Setting out his plans for access and participation at a Social
Mobility Foundation event in London, Office for Students (OfS)
director for fair access and participation, John Blake today
announced plans for a new risk register to identify students who
need extra support get the help they need from universities and
colleges.
John Blake said:
‘Universities and colleges can and should make a huge difference
to the life chances of those they educate. We contend there is a
wider mission for higher education—a civic and moral duty to
always seek out new ways to serve our society and better ways to
ensure that those historically excluded from higher education can
benefit from it.
‘We will build a framework that captures the scale of the
sector’s work on equality, and channel it into a coherent,
co-ordinated and compelling alignment that uses the sector’s
limited resources and capacity to greatest effect. We propose a
model where the OfS focuses on a sector-wide discussion where
universities and colleges will undertake serious and sustained
analysis of their own context and mission, and identify the most
serious risks to equality of opportunity they face, and outline
measures to mitigate these.
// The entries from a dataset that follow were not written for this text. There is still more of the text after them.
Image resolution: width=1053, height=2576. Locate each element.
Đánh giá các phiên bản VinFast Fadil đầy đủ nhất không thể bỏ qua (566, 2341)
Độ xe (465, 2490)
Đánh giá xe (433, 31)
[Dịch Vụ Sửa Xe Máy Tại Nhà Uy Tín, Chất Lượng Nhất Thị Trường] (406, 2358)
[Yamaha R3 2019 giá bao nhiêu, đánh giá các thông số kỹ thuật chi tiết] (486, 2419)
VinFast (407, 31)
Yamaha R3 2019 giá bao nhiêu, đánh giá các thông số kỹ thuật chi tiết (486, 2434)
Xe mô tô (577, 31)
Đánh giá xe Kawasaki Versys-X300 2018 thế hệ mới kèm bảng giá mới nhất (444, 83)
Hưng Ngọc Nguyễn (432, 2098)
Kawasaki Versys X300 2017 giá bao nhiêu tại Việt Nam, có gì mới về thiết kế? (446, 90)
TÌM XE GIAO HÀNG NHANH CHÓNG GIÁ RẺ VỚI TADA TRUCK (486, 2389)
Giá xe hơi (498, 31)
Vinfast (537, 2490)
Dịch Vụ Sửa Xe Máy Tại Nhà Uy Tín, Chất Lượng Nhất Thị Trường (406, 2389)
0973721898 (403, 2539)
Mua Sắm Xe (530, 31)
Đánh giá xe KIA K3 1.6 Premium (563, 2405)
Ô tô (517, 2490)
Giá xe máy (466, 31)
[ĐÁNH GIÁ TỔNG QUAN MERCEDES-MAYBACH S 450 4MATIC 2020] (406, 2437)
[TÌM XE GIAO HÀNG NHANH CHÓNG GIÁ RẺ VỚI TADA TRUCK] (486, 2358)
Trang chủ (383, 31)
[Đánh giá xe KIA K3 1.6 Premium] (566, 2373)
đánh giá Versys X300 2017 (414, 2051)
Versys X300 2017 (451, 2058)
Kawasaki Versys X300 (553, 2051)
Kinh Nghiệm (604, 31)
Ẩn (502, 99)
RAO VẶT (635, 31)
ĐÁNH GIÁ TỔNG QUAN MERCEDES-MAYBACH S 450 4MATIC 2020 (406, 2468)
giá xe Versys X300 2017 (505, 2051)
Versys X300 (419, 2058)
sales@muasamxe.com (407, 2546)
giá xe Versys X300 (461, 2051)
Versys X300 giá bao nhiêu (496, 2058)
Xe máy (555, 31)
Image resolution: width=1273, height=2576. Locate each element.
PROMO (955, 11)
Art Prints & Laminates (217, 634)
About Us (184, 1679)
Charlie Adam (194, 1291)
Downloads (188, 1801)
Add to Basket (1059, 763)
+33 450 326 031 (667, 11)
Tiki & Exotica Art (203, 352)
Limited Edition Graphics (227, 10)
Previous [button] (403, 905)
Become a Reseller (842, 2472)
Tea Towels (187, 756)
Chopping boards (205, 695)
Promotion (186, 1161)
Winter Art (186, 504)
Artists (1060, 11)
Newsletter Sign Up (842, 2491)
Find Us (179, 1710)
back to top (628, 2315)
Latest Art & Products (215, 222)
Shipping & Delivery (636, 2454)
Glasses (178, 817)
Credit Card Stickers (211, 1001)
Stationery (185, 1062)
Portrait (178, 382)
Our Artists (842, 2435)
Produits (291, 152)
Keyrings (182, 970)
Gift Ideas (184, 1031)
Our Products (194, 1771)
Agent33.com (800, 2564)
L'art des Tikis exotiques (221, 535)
Access and participation plans will
become a public collective record of the gravest challenges
higher education providers are taking on, the interventions they
propose to use to tackle them, and the methods they will utilise
to understand if they have succeeded and how and why that outcome
has occurred.
‘We plan to create an “equality of opportunity risk register”,
which we will expect universities and colleges to have regard to
in creating their plans. We propose to define risks to equality
of opportunity as occurring when an individual, because of
circumstances that the individual did not choose, may have their
choices about the nature and direction of their life reduced by
the actions or inactions of another individual, organisation or
system. This register will help ensure that sector-wide risks are
properly addressed by higher education providers, while also
respecting the autonomy and pluralism of the sector.
‘Evaluation and ongoing learning about efficacy and efficiency is
essential to understanding whether risks to equality of
opportunity have been reduced. We will hold universities and
colleges accountable for undertaking and evaluating the
interventions they have committed to, ensuring that they are
taking action to tackle risks to equality of opportunity, and
helping build our knowledge of what works, and what does not, in
a coherent manner.
‘We believe that our regulation can and will establish greater
clarity and co-ordination of the sector’s work in this area. It
will expand its impact and make possible more and better activity
in partnership with employers, schools and charities, to ensure
that choice, and not chance, determines who accesses and succeeds
in English higher education.’
The OfS plans to consult on a new approach to access and
participation plans next week, which will introduce a stronger
focus on universities, schools and colleges working together to
improve attainment. It will also emphasise the importance of
effective evaluation and of ensuring that students continue their
studies, complete their courses and are successful in getting
good jobs.
The OfS’s consultation on new regulatory expectations for access
and participation will begin in October.